Saturday, January 10, 2026: 3:50 PM
Salon C 7&8 (Hilton Chicago)
John William Sutcliffe IV, United States Strategic Command
The designation of the Nevada Test Site, in 1951, established a permanent nuclear weapons proving ground in the continental United States. Although primarily a cost-saving measure, for the United States’ allies it offered greater ease of observing U.S. nuclear testing than was possible at remote Pacific test sites. Accordingly, during the latter half of the 1950s the United States invited NATO member states to send observers to atmospheric nuclear tests, from which these observers drew consequential lessons about contemporary warfare. The diffusion of nuclear knowledge which this enabled held both symbolic and practical consequence for the foreign observers who witnessed the power of the atom firsthand.

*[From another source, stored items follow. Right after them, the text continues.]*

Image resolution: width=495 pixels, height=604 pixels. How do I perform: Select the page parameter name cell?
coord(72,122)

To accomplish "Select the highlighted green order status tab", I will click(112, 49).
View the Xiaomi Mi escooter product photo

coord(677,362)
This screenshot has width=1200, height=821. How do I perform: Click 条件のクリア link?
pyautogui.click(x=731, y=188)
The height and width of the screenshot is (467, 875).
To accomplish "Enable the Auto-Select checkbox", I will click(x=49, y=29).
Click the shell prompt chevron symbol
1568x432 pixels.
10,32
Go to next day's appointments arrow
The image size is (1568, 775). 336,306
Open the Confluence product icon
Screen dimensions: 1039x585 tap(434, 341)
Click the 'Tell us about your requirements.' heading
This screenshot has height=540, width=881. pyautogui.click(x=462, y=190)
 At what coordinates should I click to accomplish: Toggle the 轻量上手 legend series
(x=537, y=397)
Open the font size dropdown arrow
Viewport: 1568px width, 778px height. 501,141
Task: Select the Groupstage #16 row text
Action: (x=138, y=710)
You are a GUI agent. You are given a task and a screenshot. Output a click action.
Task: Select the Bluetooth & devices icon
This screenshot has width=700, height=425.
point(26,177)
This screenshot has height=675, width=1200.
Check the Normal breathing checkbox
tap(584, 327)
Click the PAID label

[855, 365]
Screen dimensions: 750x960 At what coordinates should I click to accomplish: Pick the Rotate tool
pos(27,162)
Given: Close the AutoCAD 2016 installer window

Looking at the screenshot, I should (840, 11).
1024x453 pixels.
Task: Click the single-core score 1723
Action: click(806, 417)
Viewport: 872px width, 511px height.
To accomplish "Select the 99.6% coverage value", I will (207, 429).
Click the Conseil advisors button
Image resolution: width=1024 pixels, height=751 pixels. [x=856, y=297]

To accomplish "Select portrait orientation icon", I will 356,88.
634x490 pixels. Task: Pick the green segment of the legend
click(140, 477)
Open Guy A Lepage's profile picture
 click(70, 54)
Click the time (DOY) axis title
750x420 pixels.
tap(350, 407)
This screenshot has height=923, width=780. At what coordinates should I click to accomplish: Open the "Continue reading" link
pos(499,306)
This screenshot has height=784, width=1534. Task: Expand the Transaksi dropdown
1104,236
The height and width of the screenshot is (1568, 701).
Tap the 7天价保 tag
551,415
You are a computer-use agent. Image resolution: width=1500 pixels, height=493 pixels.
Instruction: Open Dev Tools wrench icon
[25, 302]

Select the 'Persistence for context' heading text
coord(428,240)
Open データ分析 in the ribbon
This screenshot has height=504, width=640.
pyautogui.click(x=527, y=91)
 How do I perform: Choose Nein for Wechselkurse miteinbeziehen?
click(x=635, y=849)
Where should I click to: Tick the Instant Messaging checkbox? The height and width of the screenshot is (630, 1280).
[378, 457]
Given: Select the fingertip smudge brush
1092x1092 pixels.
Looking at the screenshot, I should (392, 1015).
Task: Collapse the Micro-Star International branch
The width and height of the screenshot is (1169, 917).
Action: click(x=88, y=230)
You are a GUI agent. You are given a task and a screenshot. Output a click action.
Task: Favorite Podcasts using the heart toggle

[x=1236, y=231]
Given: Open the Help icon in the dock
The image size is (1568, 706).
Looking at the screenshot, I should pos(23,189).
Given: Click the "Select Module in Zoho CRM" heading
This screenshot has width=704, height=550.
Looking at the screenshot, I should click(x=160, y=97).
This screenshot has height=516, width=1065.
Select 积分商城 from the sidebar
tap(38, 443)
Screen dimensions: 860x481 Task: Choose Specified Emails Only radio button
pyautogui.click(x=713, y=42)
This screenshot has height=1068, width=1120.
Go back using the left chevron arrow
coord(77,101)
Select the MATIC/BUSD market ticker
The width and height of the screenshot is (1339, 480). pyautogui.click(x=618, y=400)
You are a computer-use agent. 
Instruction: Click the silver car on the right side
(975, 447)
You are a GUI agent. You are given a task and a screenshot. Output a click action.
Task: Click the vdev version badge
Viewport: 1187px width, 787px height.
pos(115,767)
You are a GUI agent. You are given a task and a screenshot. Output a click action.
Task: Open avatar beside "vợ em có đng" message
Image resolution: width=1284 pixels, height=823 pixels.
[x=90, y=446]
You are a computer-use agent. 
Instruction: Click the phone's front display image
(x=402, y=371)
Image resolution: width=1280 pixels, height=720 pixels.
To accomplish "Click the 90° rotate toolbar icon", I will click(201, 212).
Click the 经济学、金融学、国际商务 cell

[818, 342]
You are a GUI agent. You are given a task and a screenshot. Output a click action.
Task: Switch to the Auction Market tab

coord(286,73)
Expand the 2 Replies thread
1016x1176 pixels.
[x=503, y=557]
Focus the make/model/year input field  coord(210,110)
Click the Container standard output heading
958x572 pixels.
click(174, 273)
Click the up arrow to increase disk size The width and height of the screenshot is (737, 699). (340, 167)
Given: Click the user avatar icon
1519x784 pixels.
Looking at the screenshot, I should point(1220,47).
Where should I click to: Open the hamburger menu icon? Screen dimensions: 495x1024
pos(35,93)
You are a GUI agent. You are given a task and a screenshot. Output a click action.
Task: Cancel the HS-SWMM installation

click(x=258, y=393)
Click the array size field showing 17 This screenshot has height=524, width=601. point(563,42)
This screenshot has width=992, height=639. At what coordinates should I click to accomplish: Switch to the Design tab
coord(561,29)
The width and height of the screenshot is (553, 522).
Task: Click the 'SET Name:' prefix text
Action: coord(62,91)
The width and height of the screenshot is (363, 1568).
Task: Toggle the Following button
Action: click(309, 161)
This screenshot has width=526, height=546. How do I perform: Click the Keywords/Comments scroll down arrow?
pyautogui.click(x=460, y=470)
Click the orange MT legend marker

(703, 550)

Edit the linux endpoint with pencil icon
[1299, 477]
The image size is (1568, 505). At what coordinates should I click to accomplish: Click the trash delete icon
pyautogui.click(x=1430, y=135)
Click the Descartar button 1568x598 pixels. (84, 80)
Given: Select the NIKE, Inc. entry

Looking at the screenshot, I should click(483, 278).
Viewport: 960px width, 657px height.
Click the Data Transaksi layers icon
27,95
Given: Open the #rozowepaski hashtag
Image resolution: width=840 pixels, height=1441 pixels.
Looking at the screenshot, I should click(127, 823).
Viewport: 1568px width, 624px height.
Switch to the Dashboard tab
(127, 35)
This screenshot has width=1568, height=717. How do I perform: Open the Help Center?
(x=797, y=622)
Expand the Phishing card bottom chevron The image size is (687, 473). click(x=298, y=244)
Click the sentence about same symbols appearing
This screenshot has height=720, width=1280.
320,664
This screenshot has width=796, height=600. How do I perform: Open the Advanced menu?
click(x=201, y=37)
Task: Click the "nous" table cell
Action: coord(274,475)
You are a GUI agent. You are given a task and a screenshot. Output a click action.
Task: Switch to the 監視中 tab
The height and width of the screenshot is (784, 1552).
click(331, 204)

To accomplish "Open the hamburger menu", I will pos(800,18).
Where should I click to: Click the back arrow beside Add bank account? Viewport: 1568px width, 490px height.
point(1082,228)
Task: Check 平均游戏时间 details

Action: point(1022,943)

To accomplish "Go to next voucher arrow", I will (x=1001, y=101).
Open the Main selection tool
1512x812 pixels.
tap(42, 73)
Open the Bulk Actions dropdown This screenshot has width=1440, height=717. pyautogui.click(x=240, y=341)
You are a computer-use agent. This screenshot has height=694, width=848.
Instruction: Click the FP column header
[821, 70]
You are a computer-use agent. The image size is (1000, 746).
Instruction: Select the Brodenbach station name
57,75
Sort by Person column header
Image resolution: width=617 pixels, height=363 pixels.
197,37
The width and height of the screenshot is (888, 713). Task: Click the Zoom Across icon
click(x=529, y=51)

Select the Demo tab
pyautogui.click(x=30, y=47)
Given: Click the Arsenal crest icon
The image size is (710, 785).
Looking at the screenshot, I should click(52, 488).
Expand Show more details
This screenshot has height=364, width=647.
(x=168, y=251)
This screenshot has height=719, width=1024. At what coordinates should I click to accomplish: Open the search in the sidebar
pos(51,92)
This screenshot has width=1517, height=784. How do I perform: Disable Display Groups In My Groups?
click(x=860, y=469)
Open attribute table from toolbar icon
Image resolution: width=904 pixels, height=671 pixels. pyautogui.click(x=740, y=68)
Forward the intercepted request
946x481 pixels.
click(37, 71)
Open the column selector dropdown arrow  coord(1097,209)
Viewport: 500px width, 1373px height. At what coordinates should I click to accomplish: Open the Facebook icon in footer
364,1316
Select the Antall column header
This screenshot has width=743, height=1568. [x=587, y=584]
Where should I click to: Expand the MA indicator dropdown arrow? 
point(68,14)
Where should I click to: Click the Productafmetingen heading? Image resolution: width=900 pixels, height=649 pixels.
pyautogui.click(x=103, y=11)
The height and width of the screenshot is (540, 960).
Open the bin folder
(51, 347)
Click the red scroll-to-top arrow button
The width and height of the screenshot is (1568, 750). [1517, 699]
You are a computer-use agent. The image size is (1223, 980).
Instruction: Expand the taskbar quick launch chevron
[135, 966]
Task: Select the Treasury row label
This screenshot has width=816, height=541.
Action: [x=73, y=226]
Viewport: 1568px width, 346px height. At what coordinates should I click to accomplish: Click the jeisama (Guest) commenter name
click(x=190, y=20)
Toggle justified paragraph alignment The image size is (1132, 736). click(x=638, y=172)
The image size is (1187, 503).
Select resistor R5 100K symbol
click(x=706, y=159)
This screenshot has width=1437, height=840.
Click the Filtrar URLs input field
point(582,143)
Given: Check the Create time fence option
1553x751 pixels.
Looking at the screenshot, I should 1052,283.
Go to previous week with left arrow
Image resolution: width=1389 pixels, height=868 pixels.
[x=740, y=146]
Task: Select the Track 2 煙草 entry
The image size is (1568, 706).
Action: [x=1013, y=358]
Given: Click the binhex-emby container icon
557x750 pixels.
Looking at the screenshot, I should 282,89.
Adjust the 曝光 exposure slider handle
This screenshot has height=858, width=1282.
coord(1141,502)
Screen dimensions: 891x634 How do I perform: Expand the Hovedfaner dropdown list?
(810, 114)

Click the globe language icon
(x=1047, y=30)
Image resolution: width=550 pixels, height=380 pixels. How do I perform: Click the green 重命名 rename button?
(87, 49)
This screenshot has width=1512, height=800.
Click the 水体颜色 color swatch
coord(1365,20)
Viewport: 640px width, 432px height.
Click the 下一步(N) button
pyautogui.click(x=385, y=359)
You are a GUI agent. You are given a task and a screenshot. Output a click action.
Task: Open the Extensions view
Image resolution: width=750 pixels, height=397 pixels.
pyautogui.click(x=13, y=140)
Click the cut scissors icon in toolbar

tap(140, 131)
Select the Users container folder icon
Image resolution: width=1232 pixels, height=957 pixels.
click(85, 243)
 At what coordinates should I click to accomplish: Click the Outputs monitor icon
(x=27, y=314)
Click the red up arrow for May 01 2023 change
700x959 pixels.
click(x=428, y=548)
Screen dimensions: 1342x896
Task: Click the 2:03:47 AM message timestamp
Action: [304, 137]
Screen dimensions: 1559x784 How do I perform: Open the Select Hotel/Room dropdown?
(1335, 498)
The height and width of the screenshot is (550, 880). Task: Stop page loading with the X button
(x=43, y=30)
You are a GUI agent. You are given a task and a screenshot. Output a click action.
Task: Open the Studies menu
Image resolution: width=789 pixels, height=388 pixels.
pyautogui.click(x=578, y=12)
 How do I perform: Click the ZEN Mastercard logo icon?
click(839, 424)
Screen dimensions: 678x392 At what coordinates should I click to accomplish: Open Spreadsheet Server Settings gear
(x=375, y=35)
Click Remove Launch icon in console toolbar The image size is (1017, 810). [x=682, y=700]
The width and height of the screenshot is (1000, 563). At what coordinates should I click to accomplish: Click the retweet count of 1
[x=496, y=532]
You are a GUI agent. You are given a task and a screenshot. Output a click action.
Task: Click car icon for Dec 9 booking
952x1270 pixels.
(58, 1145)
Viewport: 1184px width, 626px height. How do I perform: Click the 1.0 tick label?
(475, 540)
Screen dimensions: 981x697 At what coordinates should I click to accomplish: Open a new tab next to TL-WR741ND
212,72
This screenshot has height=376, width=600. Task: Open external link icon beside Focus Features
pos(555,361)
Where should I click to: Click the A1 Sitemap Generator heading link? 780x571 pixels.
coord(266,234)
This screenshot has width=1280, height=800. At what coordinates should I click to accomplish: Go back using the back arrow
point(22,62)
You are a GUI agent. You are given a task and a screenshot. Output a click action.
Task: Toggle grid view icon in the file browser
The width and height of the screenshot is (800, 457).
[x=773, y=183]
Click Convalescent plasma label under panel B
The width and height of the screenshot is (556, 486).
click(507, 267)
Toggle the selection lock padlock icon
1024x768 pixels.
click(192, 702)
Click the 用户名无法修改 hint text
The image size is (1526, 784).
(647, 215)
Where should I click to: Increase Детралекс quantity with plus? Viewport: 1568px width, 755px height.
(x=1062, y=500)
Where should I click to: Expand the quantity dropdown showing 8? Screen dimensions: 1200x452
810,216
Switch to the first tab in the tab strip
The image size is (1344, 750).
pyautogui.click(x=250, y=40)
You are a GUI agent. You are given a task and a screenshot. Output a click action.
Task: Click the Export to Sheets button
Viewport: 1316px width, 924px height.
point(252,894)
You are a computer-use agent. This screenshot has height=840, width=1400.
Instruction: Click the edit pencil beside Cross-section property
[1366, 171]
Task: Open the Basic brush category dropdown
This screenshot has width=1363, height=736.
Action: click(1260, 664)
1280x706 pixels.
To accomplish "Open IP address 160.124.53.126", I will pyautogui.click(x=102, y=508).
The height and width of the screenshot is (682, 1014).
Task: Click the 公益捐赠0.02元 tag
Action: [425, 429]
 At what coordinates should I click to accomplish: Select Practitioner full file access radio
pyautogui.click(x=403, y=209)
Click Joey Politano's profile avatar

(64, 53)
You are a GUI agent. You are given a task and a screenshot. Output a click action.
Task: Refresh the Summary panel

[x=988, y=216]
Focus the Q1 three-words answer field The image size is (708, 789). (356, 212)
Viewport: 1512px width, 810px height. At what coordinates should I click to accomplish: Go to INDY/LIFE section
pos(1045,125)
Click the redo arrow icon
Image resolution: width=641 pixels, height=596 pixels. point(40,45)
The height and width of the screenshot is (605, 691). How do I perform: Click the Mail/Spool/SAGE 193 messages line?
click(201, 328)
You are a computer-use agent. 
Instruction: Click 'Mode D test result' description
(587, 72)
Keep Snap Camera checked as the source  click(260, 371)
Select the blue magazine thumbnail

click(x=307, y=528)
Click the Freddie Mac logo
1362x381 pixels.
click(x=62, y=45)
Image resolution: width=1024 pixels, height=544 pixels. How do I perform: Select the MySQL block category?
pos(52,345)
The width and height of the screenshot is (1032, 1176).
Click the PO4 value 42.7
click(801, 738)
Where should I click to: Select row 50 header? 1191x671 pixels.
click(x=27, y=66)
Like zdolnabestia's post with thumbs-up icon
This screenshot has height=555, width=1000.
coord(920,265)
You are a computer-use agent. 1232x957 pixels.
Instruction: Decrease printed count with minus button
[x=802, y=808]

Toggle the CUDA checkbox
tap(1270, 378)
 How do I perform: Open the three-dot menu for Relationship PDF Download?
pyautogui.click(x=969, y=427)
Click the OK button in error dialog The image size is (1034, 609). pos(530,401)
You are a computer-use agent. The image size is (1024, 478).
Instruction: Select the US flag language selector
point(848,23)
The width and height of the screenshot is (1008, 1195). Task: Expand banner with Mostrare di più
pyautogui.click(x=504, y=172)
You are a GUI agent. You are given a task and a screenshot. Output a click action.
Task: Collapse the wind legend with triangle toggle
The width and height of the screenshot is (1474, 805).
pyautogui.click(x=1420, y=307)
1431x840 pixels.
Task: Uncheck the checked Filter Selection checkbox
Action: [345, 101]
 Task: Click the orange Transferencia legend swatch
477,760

Drawing upon concepts of spatial history, this paper explores how foreign representatives’ observations of U.S. nuclear testing during the 1950s were shaped by ideas of space and place. For example, geographic boundaries which circumscribed observers’ movements directly shaped their inferences as to the survivability of a nuclear exchange and, in certain cases, the feasibility of their own military nuclear programs. Furthermore, the physical security controls encountered by observers reinforced the division between nuclear haves and have-nots. Finally, the test site itself constituted a “representational space” for foreign observers, whose interactions with one another shaped their perceptions of their individual and collective relationships to the United States.

This paper draws chiefly upon declassified U.S. and French archival documents to trace the diffusion of nuclear knowledge to allied representatives in and around the Nevada Test Site. In considering foreign observers’ experience of U.S. testing, it illuminates an under-examined facet of the atmospheric testing era, and by extension its consequences for the modern era.